Forex crisis, major nightmare facing manufacturers, says MAN
The association, in its MAN CEOs Confidence Index for the fourth quarter of 2020, said manufacturers had been facing forex challenges since the second quarter of last year due to a significant decline in the inflow of forex into the country.
It said the situation worsened in the fourth quarter despite the forex injection into the market through Bureaux De Change operators and other interventions,
“Manufacturers still find it extremely difficult to source FX for the importation of raw materials and machinery that are not locally available,” MAN said.
It said constant and large depreciation in forex (as with the naira) made imports expensive, again leading to high inflation.
“Therefore, variability and large depreciation in exchange rate obstruct economic activities and manufacturing production is not in any way insulated,” it said.
According to the report, Nigerian manufacturing across sub-sectors is heavily raw materials import-dependent.
It said a favourable exchange would present good omen and improve manufacturing production.
MAN, however, said the case had always been that depreciation in value of the naira reduced manufacturing production, as observed in the various forex crises.
The report said, “As MAN has consistently observed, FX crisis in which naira value depreciates among convertible currencies such as the US$, strangulates and reduces the size of manufacturing in the country.
“This is because depreciation in naira value causes manufacturing raw materials and machinery imports to be more expensive. The high cost import bill for the productive inputs decreases manufacturing working capital and feeds into manufacturing commodities prices, thereby making the sector less competitive.”
The association noted that COVID-19 rode on the wings of the low international commodity prices, particularly crude oil prices, to trigger the prevailing forex crisis.
It said, “The acute shortage of FX resulting in the erosion in naira parity has been a major operational nightmare to manufacturers in the country.
“In the current survey (Q4 2020 MCCI), most manufacturers reported not being able to adequately source FX for importation of productive raw materials and machinery that are not available locally.”
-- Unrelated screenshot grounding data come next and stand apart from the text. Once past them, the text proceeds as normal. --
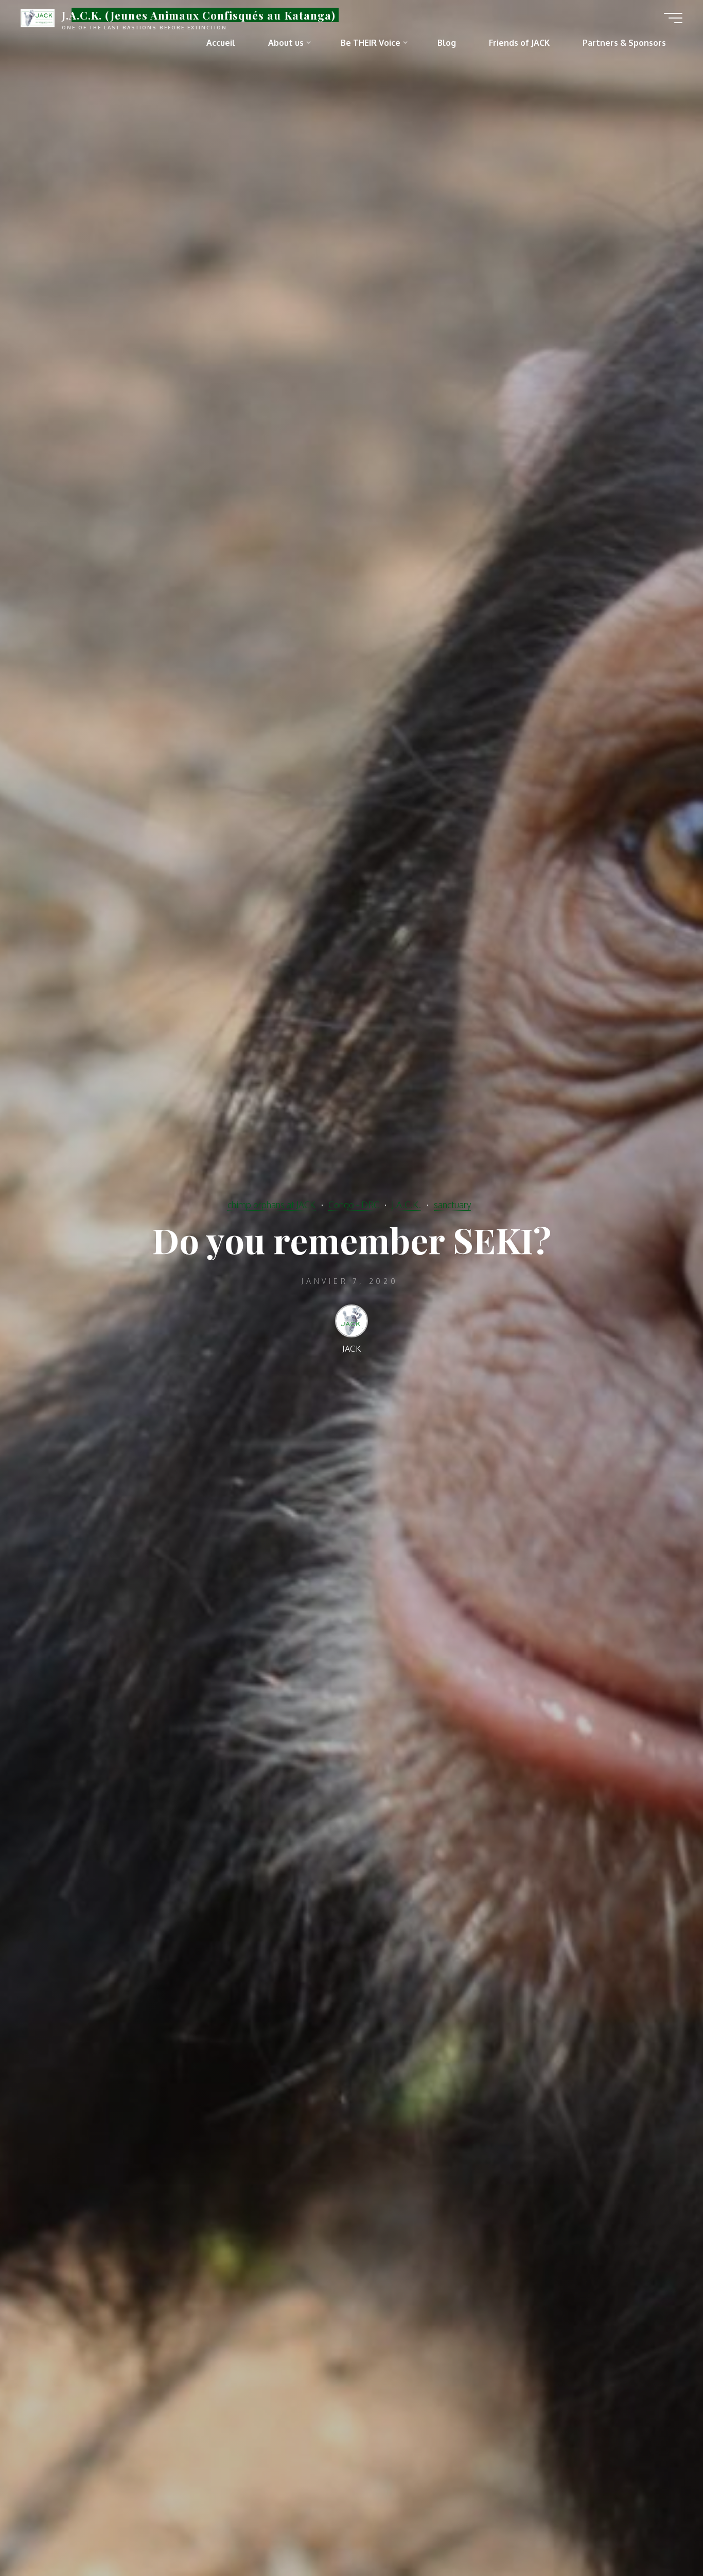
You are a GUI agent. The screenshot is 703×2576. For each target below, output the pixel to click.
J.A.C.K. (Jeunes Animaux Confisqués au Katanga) (199, 15)
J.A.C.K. (406, 1204)
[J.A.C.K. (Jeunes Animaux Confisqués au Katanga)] (38, 17)
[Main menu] (673, 18)
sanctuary (452, 1204)
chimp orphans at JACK (271, 1204)
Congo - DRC (353, 1204)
According to the report, most worrisome is the inability of manufacturers to meet transactional obligations with oversea suppliers as required.
“Moreover, because sourcing FX in the official market has become extremely difficult, operators are daily approaching the BDC segment notwithstanding the high cost implication,” it said.
MAN said the available forex policies and guidelines should be appropriately reviewed to support manufacturing and enable manufacturers to ‘import inputs that are not available locally, particularly in this precarious time’.
“The issues of usage of FX, exclusion of items from the official FX window, concessional FX allocation to critical manufacturing sector and the introduction of Wholesale Dutch Auction System should be thoroughly considered to ensure a productive FX management in the country,” it added.